- **What to produce**
Once you find the line below that contains "Instruction: Disable the Dial Assist toggle", write it out along with every later line exactly as given, stopping only when the records end. Omit the pictures.

[Saved data entries]
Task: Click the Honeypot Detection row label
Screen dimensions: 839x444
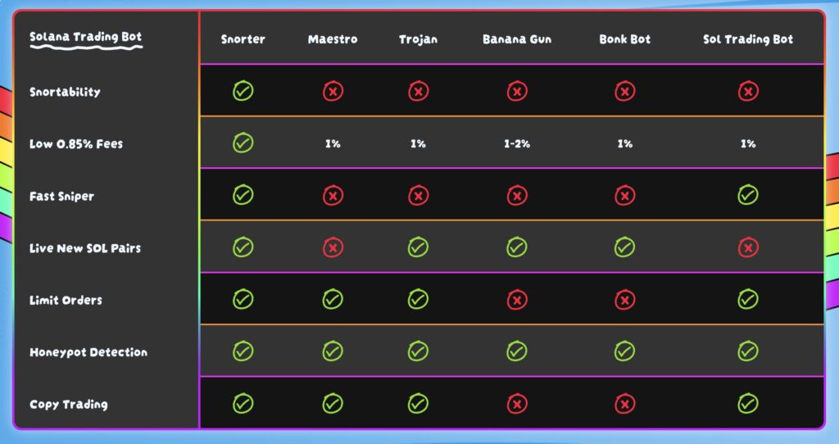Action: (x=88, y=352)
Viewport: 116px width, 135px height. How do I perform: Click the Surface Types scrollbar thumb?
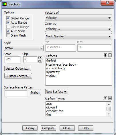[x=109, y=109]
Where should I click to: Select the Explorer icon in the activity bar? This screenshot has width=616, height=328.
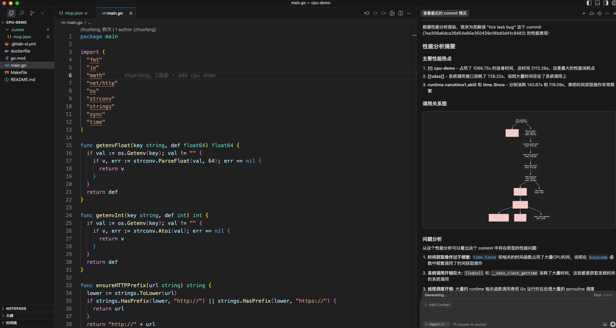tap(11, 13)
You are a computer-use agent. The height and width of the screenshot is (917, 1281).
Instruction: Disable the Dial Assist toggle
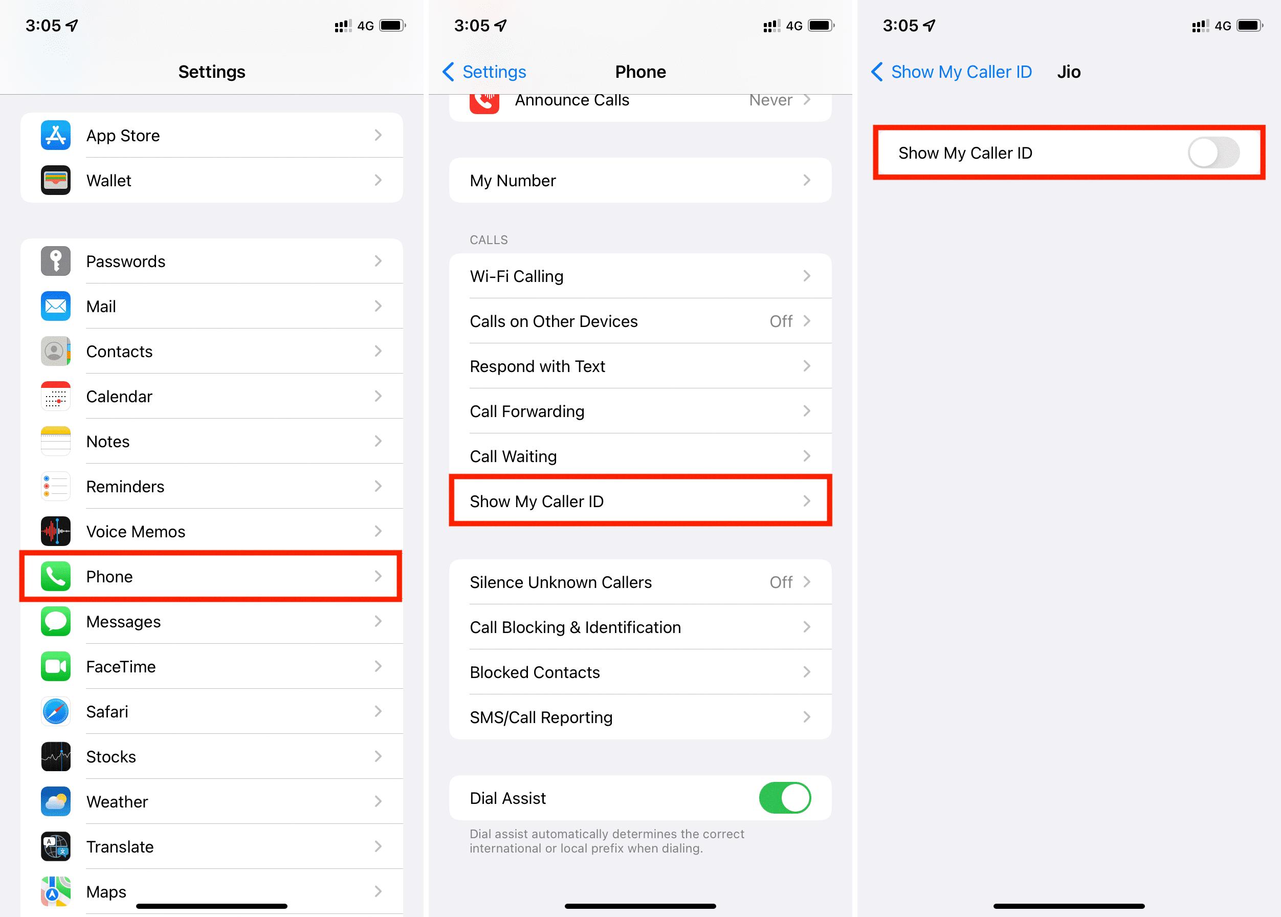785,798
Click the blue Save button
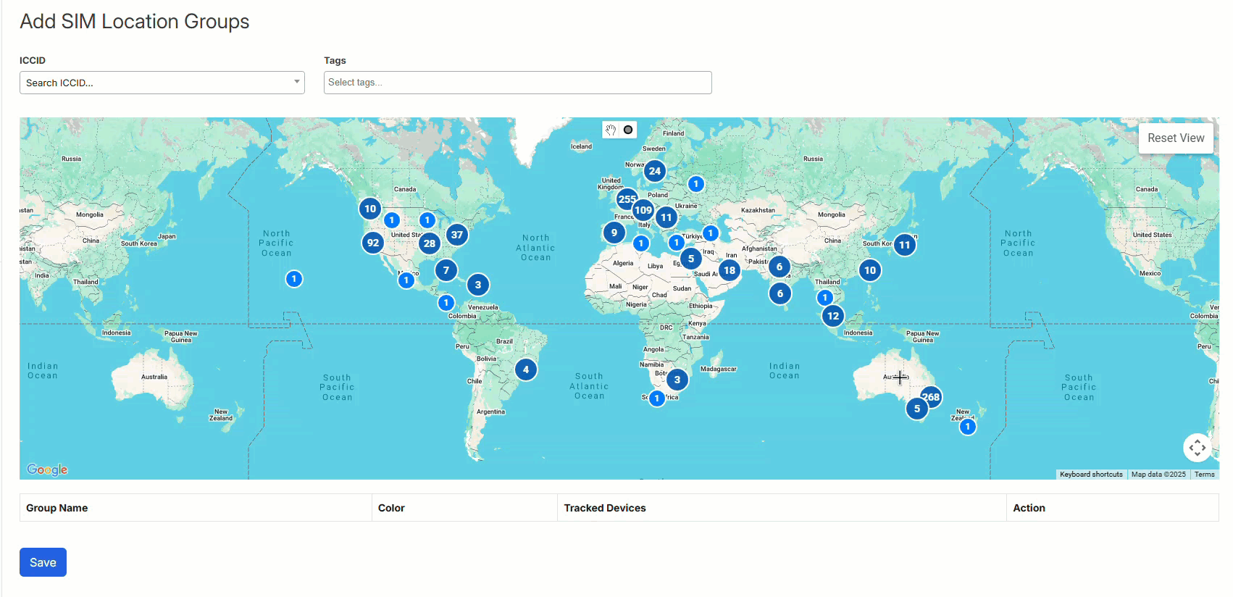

- **Solution below**
Instruction: Disable the Dial Assist toggle
785,798
Click the blue Save button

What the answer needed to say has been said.